═══ Input ═══
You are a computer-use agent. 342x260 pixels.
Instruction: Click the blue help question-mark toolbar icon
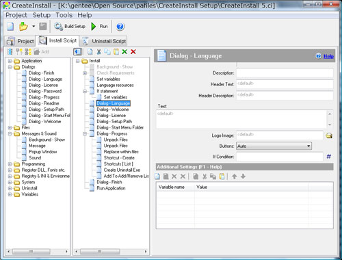[x=120, y=27]
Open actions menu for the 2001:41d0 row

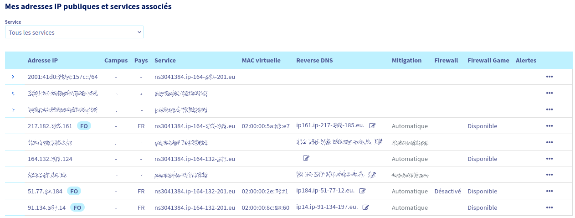click(549, 77)
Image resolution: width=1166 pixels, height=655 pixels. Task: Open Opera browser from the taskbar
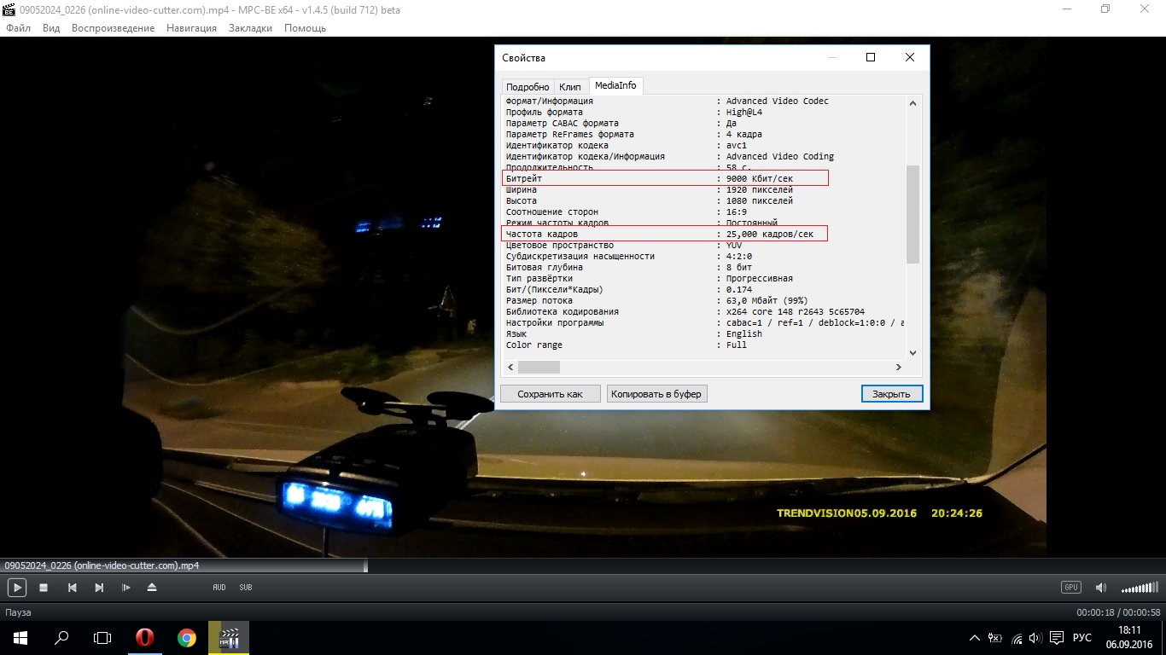145,638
═══
▶ [Work required]: Reproduce the lines from the one with "Open actions menu for the 2001:41d0 row" through the end of the data, keeping both end lines, adding nothing, and dropping any pictures.

▶ [Result of this task]:
Open actions menu for the 2001:41d0 row

click(549, 77)
Image resolution: width=1166 pixels, height=655 pixels. Task: Open Opera browser from the taskbar
145,638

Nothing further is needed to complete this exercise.